-------- Document
Great … now that we have a stable internet connection, let us start with one of the photographs taken in the imposing forest at Corbett National Park.

We took the train from Delhi to Ranthambore Tiger Reserve. The six hour journey was truly fascinating from every aspect, and we arrived at our lodgings here in time for lunch. After our meal, and settling in to our accommodation we were ready for our first safari …

We found two tigers almost immediately. They were just a few hundred meters apart. The first was a female, resting in a lovely cool shady spot. The other was the dominant territorial male. He was fast asleep, also sheltering from the sun in some shade. The temperature in the late afternoon was around 40deg, and the cats understandably were very lethargic and not about to expend any energy.
----------------
-------- Records shown
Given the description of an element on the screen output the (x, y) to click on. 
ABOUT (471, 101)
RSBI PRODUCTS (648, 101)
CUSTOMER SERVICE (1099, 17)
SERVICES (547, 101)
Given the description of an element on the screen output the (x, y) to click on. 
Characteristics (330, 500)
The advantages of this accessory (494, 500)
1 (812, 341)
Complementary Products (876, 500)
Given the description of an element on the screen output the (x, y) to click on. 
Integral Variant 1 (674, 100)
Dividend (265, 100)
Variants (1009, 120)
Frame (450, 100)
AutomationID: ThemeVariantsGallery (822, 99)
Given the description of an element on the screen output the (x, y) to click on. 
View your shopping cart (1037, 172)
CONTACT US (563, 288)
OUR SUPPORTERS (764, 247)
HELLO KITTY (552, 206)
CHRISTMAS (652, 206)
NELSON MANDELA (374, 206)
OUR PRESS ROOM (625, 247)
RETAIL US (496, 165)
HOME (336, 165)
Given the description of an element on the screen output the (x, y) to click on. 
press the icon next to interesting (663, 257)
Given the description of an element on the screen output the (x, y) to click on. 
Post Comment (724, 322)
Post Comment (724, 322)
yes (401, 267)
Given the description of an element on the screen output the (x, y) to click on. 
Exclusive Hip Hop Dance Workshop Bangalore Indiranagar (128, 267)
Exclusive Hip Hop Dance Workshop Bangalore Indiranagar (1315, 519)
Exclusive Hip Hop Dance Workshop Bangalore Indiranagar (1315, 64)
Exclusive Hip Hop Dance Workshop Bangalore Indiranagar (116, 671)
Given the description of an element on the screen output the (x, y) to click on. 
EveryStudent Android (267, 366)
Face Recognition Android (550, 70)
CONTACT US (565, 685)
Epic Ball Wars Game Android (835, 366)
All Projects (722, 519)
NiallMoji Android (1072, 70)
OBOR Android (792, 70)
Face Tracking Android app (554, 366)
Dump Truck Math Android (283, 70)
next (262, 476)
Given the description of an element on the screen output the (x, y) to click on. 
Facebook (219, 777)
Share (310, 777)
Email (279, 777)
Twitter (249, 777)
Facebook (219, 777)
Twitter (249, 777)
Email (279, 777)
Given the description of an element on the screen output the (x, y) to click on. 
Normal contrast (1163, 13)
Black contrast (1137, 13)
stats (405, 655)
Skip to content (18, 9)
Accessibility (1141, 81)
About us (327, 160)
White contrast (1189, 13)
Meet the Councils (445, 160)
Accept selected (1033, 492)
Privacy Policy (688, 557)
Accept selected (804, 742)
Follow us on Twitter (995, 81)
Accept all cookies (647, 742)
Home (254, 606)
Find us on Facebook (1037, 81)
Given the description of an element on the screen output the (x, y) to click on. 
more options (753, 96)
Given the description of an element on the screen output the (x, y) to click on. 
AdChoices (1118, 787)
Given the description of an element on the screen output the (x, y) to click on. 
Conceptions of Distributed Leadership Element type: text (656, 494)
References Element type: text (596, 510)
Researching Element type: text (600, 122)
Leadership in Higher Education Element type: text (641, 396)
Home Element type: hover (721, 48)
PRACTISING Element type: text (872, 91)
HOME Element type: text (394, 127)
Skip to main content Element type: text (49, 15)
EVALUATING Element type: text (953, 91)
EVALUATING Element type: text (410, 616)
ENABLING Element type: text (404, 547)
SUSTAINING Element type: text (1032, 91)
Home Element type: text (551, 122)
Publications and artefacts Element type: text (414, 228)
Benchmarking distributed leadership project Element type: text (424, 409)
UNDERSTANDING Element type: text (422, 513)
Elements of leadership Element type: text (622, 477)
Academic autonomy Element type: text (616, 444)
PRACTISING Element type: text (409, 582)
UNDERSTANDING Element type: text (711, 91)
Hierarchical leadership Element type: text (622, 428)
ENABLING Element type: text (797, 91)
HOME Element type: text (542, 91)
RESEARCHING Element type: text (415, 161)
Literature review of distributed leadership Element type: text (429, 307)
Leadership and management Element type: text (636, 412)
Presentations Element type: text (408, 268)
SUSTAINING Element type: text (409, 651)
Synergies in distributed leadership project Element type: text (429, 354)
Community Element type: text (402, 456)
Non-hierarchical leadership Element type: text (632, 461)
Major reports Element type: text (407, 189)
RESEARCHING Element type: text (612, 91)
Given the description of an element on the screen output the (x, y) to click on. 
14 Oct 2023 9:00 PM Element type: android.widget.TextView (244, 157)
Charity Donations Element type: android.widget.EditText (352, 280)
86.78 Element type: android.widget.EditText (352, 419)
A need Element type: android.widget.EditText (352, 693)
----------------
-- Challenges --
(A) Copy the safari text word for word from "Great … now" to "expend any energy.".
(B) Rewrite the entries from the first line to the line with "Black contrast (1137, 13)", swapping "Android" for "iOS" and leaving everything else the same. Give only those lines.
The entries are unrelated to the safari text.

-- List of solutions --
(A)
Great … now that we have a stable internet connection, let us start with one of the photographs taken in the imposing forest at Corbett National Park.

We took the train from Delhi to Ranthambore Tiger Reserve. The six hour journey was truly fascinating from every aspect, and we arrived at our lodgings here in time for lunch. After our meal, and settling in to our accommodation we were ready for our first safari …

We found two tigers almost immediately. They were just a few hundred meters apart. The first was a female, resting in a lovely cool shady spot. The other was the dominant territorial male. He was fast asleep, also sheltering from the sun in some shade. The temperature in the late afternoon was around 40deg, and the cats understandably were very lethargic and not about to expend any energy.

(B)
Given the description of an element on the screen output the (x, y) to click on. 
ABOUT (471, 101)
RSBI PRODUCTS (648, 101)
CUSTOMER SERVICE (1099, 17)
SERVICES (547, 101)
Given the description of an element on the screen output the (x, y) to click on. 
Characteristics (330, 500)
The advantages of this accessory (494, 500)
1 (812, 341)
Complementary Products (876, 500)
Given the description of an element on the screen output the (x, y) to click on. 
Integral Variant 1 (674, 100)
Dividend (265, 100)
Variants (1009, 120)
Frame (450, 100)
AutomationID: ThemeVariantsGallery (822, 99)
Given the description of an element on the screen output the (x, y) to click on. 
View your shopping cart (1037, 172)
CONTACT US (563, 288)
OUR SUPPORTERS (764, 247)
HELLO KITTY (552, 206)
CHRISTMAS (652, 206)
NELSON MANDELA (374, 206)
OUR PRESS ROOM (625, 247)
RETAIL US (496, 165)
HOME (336, 165)
Given the description of an element on the screen output the (x, y) to click on. 
press the icon next to interesting (663, 257)
Given the description of an element on the screen output the (x, y) to click on. 
Post Comment (724, 322)
Post Comment (724, 322)
yes (401, 267)
Given the description of an element on the screen output the (x, y) to click on. 
Exclusive Hip Hop Dance Workshop Bangalore Indiranagar (128, 267)
Exclusive Hip Hop Dance Workshop Bangalore Indiranagar (1315, 519)
Exclusive Hip Hop Dance Workshop Bangalore Indiranagar (1315, 64)
Exclusive Hip Hop Dance Workshop Bangalore Indiranagar (116, 671)
Given the description of an element on the screen output the (x, y) to click on. 
EveryStudent iOS (267, 366)
Face Recognition iOS (550, 70)
CONTACT US (565, 685)
Epic Ball Wars Game iOS (835, 366)
All Projects (722, 519)
NiallMoji iOS (1072, 70)
OBOR iOS (792, 70)
Face Tracking iOS app (554, 366)
Dump Truck Math iOS (283, 70)
next (262, 476)
Given the description of an element on the screen output the (x, y) to click on. 
Facebook (219, 777)
Share (310, 777)
Email (279, 777)
Twitter (249, 777)
Facebook (219, 777)
Twitter (249, 777)
Email (279, 777)
Given the description of an element on the screen output the (x, y) to click on. 
Normal contrast (1163, 13)
Black contrast (1137, 13)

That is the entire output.